Parking reform unlocks more homes and great neighborhoods, while cutting red tape and excess asphalt, sprawl, and pollution.
Cities, towns, and jurisdictions around the world are adopting a powerful reform that accelerates homebuilding, eliminates red tape for small businesses, reduces pollution and sprawl, revitalizes downtowns, and streamlines permitting—at zero cost to the taxpayer.
That reform? Eliminating parking mandates—local governments’ arcane and unfounded requirements that every new home or business come with an arbitrary, pre-determined number of parking spaces. These requirements hamstring local builders and business owners, drive up rents and home costs, and write sprawl into law. It’s time to return these decisions to the people investing in their communities, whether a homeowner, homebuilder, or entrepreneur, who are best positioned to know how many parking spaces they need for their dream to succeed.
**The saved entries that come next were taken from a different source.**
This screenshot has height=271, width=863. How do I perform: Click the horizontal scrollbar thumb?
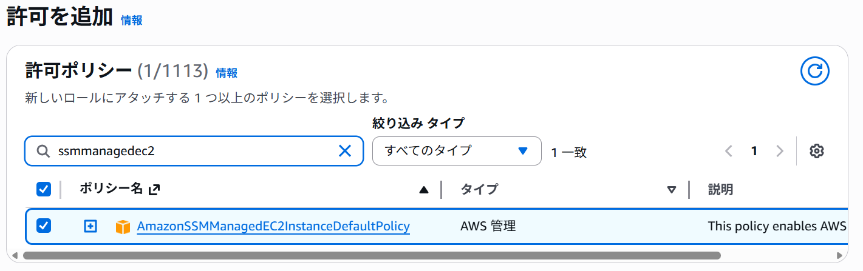click(370, 255)
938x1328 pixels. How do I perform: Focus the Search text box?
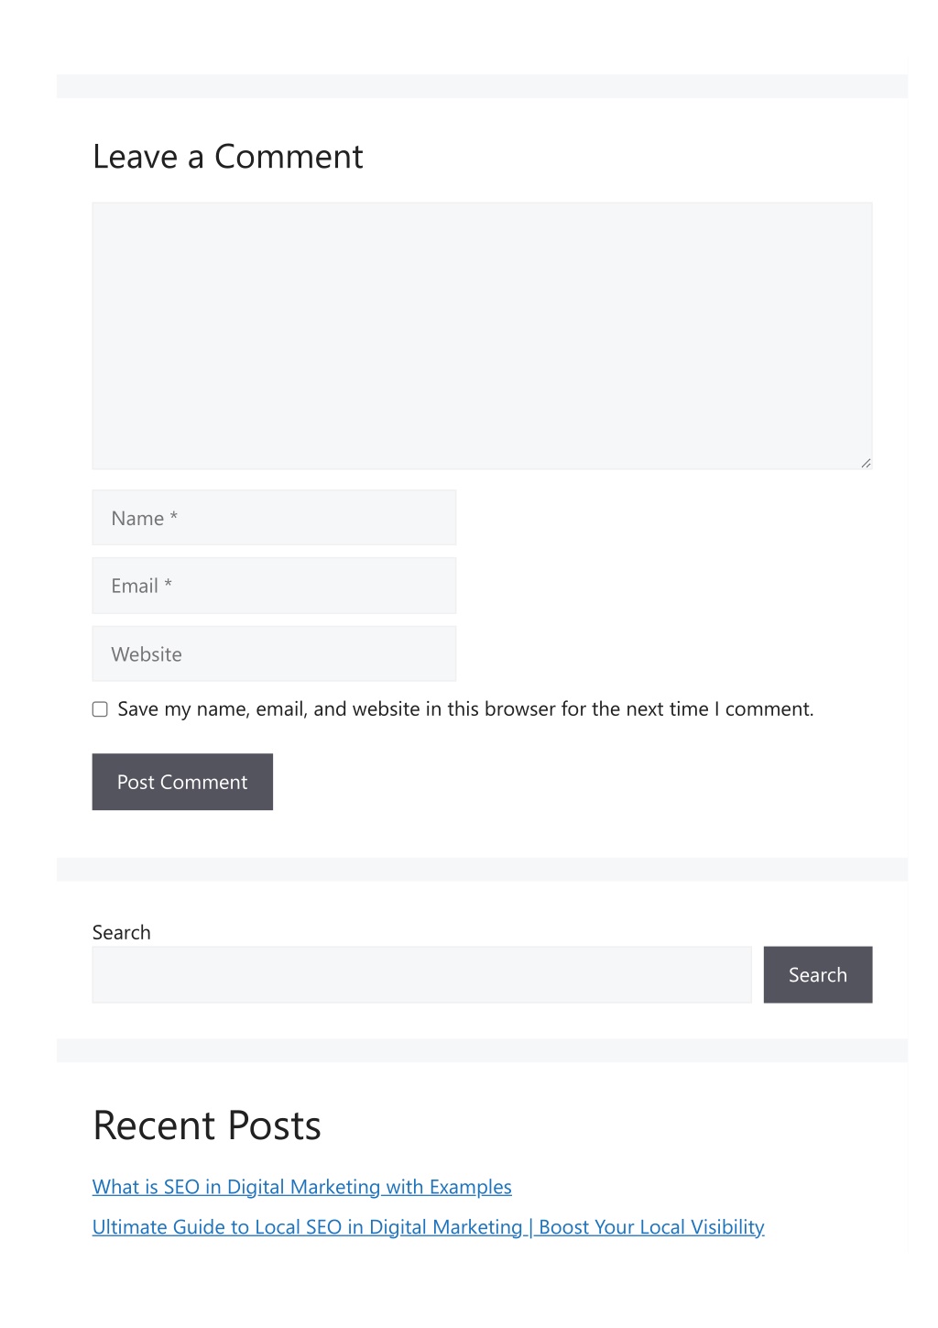click(x=421, y=974)
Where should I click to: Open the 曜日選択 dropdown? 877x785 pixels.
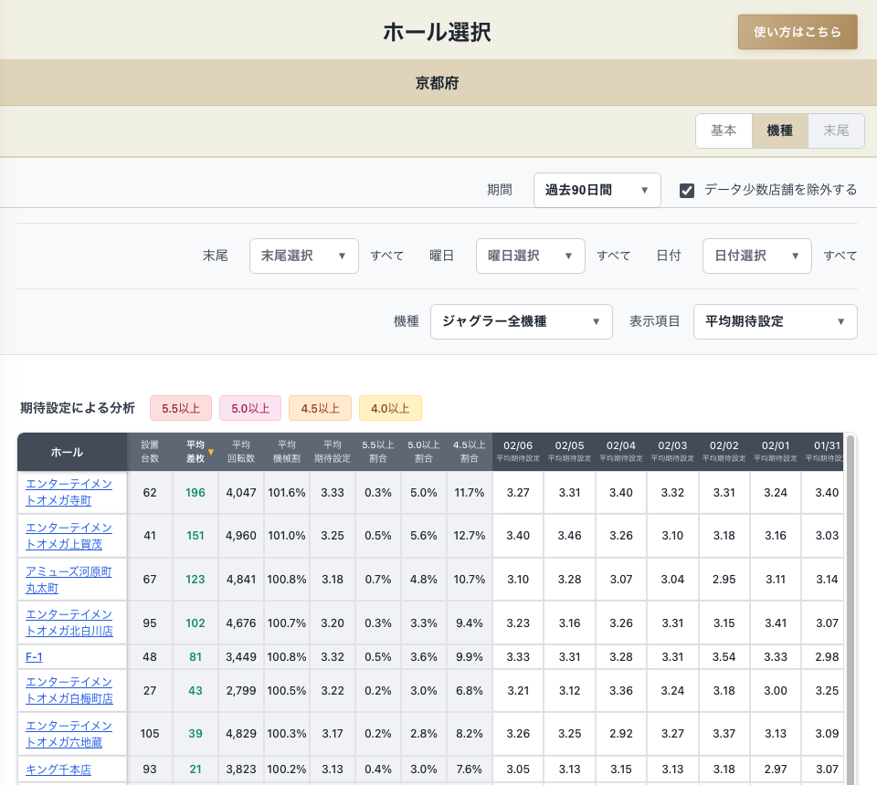pos(530,256)
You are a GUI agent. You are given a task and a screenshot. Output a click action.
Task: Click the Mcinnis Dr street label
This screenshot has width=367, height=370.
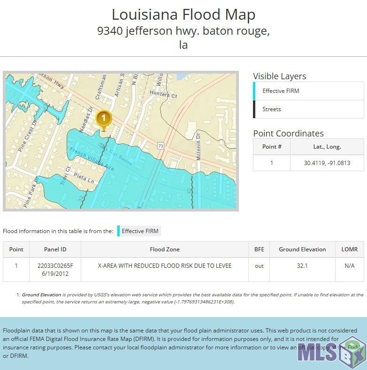[x=199, y=146]
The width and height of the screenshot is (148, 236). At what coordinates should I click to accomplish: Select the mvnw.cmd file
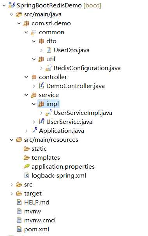(x=39, y=220)
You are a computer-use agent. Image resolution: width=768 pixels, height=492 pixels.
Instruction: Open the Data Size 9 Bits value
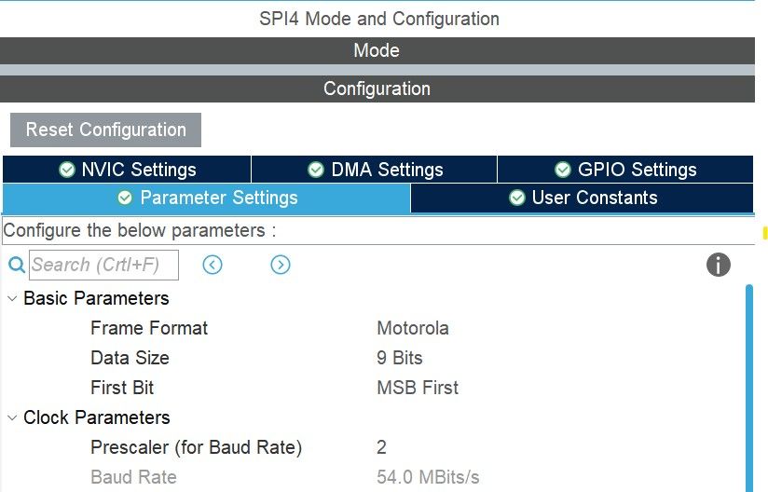[x=400, y=358]
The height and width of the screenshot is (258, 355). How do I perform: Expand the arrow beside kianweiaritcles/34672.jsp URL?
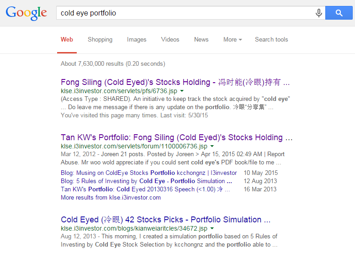click(x=212, y=228)
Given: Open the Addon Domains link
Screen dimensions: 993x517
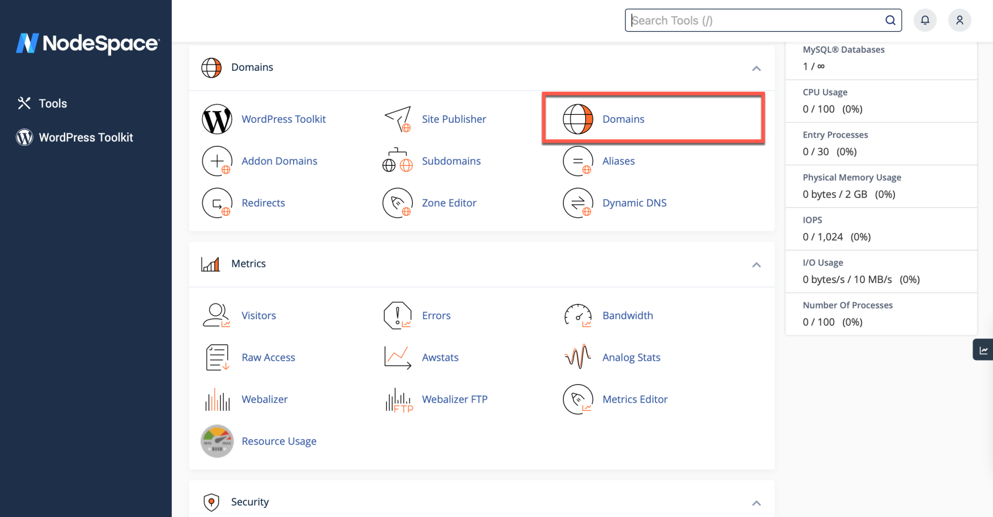Looking at the screenshot, I should point(279,161).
In Washington state specifically, the legislature is considering a bill to do just that: the Parking Reform and Modernization, SB 5184 (companion bill HB 1299).
SB 5184 would cap excessive parking mandates both for residential and commercial construction, restoring people’s ability to decide for themselves how many parking spots they need, instead of the ratios some city planner wrote down back in, say, 1963. It would also give full parking flexibility to project types that need it most, like repurposing existing buildings for cafes or apartments and building more middle housing and affordable housing, daycares, and more. (Read the full Sightline Institute explainer of the Parking Reform and Modernization Act here.)
Communities considering parking reform for themselves can look to the many other jurisdictions that have already enacted it for a view into what they can expect in a world with fewer parking mandates, including:
More homes, in all shapes and sizes, from backyard cottages and duplexes to apartment buildings and affordable housing
More great neighborhoods, with creative reuse and preservation of historic buildings, smart sharing agreements for existing parking, and even conversions of parking lots to new communities of homes and shops
Less unneeded asphalt and the pollution, deadly “heat islands,” and long-lasting sprawl that come with it, paving over nearby farmland and open spaces
Less red tape and costly delays for builders and city staff alike
More nimble adaptation to modern parking-lite conveniences like online shopping, remote work options, and ride-hail apps
More money in local budgets for everything from firefighting to libraries, after-school programs to parks, and other community priorities
Sound too good to be true? Read on to learn more about the power of parking reform.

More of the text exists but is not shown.